## Start RECORDS PROVIDED

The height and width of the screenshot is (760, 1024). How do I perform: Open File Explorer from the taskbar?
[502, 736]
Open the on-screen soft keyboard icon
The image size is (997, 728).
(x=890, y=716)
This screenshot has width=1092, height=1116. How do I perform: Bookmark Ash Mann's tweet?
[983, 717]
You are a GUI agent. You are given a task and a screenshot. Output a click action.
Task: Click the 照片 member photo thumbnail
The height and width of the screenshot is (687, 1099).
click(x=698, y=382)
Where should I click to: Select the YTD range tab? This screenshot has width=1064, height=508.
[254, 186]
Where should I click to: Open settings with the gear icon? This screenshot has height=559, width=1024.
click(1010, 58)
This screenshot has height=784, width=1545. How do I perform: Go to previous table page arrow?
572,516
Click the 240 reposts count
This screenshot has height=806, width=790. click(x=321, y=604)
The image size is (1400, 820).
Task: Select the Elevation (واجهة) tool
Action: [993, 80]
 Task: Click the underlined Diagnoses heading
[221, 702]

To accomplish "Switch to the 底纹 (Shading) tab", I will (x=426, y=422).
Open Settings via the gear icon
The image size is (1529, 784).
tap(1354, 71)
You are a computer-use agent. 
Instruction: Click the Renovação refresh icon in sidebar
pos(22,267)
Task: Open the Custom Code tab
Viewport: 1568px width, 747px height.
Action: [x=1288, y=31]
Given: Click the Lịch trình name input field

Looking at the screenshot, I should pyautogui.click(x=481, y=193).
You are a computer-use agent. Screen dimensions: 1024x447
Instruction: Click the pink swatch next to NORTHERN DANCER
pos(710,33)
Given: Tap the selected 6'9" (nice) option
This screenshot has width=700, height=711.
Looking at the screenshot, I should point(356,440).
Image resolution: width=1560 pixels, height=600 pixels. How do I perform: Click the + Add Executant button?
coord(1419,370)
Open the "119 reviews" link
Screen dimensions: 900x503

## End RECORDS PROVIDED

### WHAT YOU HAVE TO DO
Reproduce the listing above, switching every "gear icon" to "cog icon" and leaving all other text unchanged.

### ANSWER TO THIS TASK
The height and width of the screenshot is (760, 1024). How do I perform: Open File Explorer from the taskbar?
[502, 736]
Open the on-screen soft keyboard icon
The image size is (997, 728).
(x=890, y=716)
This screenshot has width=1092, height=1116. How do I perform: Bookmark Ash Mann's tweet?
[983, 717]
You are a GUI agent. You are given a task and a screenshot. Output a click action.
Task: Click the 照片 member photo thumbnail
The height and width of the screenshot is (687, 1099).
click(x=698, y=382)
Where should I click to: Select the YTD range tab? This screenshot has width=1064, height=508.
[254, 186]
Where should I click to: Open settings with the cog icon? This screenshot has height=559, width=1024.
click(1010, 58)
This screenshot has height=784, width=1545. How do I perform: Go to previous table page arrow?
572,516
Click the 240 reposts count
This screenshot has height=806, width=790. click(x=321, y=604)
The image size is (1400, 820).
Task: Select the Elevation (واجهة) tool
Action: [993, 80]
 Task: Click the underlined Diagnoses heading
[221, 702]

To accomplish "Switch to the 底纹 (Shading) tab", I will (x=426, y=422).
Open Settings via the cog icon
The image size is (1529, 784).
tap(1354, 71)
You are a computer-use agent. 
Instruction: Click the Renovação refresh icon in sidebar
pos(22,267)
Task: Open the Custom Code tab
Viewport: 1568px width, 747px height.
Action: [x=1288, y=31]
Given: Click the Lịch trình name input field

Looking at the screenshot, I should pyautogui.click(x=481, y=193).
You are a computer-use agent. Screen dimensions: 1024x447
Instruction: Click the pink swatch next to NORTHERN DANCER
pos(710,33)
Given: Tap the selected 6'9" (nice) option
This screenshot has width=700, height=711.
Looking at the screenshot, I should point(356,440).
Image resolution: width=1560 pixels, height=600 pixels. How do I perform: Click the + Add Executant button?
coord(1419,370)
Open the "119 reviews" link
Screen dimensions: 900x503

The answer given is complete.